What is the number of lines in these entries that contain "agent"? State it alone.

*** Opening EXTRACTED MATERIAL ***

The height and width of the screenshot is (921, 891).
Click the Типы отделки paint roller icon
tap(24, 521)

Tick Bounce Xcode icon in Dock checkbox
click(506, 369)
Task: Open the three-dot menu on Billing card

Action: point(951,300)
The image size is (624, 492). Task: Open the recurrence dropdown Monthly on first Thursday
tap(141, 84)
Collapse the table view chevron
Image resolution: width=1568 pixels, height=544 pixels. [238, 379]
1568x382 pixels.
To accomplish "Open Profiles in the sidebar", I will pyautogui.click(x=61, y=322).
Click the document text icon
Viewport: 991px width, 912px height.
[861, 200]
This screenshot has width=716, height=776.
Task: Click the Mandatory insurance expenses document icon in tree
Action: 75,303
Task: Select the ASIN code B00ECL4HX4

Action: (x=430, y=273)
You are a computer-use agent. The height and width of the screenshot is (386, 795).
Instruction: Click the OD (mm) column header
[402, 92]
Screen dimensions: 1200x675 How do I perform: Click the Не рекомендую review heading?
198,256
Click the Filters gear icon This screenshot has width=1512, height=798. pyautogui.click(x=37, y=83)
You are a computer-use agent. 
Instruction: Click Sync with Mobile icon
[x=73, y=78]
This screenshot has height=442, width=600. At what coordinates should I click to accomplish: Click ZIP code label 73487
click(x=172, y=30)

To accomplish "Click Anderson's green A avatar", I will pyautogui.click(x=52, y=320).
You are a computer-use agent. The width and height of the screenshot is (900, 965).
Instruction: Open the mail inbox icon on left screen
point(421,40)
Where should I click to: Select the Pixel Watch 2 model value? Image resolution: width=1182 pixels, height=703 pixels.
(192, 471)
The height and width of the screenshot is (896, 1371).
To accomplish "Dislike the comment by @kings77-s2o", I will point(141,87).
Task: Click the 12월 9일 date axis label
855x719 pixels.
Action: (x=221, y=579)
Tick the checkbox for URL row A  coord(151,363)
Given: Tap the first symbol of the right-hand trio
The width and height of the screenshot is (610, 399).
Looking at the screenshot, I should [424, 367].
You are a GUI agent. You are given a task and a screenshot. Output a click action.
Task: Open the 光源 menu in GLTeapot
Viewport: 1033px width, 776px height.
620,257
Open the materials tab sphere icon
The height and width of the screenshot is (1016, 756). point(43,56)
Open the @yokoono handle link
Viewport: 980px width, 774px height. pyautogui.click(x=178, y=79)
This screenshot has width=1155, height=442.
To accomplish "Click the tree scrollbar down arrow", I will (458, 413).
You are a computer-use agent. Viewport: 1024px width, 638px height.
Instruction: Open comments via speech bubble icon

*** Closing EXTRACTED MATERIAL ***

#### COMPLETED TASK:
5